Dušan Bestvina

Personal information
- Date of birth: 21 April 1981 (age 44)
- Place of birth: Trnava, Czechoslovakia
- Height: 1.83 m (6 ft 0 in)
- Position: Defender

Senior career*
- Years: Team / Apps / (Gls)
- 1999–2001: Banská Bystrica
- 2001–2005: Spartak Trnava / 66 / (1)
- 2005–2007: FC Mistelbach
- 2007–2008: Clyde / 23 / (0)

= Dušan Bestvina =

Slovak footballer

Dušan Bestvina (born 21 April 1981) is a Slovak semi-retired football defender. He played as a right back or a centre back. Since 2008, he plays only on amateur level.

==Career==

Bestvina started his career at his hometown club FK Dukla Banská Bystrica, before moving to FC Spartak Trnava in 2001, where he spent four years. He then joined Austrian side FC Mistelbach in 2005.

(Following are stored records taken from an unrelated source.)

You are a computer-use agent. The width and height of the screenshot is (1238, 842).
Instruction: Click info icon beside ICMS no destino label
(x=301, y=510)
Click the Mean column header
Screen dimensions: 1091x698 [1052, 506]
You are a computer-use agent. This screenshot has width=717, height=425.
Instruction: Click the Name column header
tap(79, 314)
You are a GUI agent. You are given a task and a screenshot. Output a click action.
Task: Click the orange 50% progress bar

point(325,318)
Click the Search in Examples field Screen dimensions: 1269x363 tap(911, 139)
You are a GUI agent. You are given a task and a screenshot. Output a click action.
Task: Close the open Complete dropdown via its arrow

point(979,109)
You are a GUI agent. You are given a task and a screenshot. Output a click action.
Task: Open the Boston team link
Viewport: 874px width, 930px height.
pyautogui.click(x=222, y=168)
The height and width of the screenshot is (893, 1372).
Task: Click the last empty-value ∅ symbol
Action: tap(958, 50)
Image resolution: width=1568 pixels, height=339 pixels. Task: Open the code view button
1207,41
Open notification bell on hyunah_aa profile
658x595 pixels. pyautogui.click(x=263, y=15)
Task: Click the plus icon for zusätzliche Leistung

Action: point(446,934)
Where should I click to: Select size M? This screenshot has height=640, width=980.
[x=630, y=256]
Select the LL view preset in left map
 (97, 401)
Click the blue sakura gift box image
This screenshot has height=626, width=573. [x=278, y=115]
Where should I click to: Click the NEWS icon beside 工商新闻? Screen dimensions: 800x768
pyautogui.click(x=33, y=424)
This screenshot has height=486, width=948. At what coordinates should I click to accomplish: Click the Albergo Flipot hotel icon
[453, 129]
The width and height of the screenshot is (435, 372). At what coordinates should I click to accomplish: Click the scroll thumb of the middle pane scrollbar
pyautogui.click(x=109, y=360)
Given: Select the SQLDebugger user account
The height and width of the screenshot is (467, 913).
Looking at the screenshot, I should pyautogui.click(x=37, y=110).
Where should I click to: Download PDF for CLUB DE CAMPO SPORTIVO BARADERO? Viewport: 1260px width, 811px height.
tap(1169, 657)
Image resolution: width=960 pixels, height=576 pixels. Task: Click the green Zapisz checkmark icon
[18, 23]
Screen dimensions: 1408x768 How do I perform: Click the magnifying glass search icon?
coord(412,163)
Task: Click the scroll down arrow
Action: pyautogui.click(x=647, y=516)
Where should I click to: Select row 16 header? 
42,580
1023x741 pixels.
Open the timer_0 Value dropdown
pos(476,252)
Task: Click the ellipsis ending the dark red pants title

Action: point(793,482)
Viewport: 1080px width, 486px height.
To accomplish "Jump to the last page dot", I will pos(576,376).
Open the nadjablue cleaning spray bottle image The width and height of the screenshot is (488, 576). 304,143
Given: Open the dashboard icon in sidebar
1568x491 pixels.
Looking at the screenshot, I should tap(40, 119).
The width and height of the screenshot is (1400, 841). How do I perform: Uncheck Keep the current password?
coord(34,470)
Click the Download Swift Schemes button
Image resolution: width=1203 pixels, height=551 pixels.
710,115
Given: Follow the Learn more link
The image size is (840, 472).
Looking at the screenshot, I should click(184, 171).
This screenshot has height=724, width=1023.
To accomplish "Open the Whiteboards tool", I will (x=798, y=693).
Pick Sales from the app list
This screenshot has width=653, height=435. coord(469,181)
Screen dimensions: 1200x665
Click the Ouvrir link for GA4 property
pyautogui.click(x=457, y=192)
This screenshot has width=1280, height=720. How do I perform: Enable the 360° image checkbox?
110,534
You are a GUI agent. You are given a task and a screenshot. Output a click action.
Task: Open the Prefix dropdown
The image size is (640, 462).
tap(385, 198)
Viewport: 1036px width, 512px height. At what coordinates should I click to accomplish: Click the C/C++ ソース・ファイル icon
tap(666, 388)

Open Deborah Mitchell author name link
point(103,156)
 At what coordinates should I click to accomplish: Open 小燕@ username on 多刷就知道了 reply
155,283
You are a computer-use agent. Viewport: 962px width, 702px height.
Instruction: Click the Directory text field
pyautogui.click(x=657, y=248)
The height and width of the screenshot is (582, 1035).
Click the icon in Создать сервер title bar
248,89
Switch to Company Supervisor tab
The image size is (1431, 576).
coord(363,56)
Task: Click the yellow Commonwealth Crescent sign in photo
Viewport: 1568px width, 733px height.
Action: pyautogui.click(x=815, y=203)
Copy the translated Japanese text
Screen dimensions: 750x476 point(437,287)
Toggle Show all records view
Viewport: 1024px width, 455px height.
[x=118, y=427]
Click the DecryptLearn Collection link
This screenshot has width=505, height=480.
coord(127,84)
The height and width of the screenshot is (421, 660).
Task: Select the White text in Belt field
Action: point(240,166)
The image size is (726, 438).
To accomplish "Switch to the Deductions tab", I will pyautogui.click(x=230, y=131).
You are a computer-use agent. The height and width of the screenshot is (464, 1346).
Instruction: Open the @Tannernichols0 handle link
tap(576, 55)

Bestvina came to Scotland in the summer of 2007, and signed for Clyde on 14 September 2007, originally on an amateur contract. He made his debut the following day in a Scottish First Division match against Queen of the South.

He was rewarded for several good displays with a new 18-month professional contract in January 2008. He left Clyde in June 2008, after agreeing to have his contract terminated. He returned to former club FC Mistelbach after his release.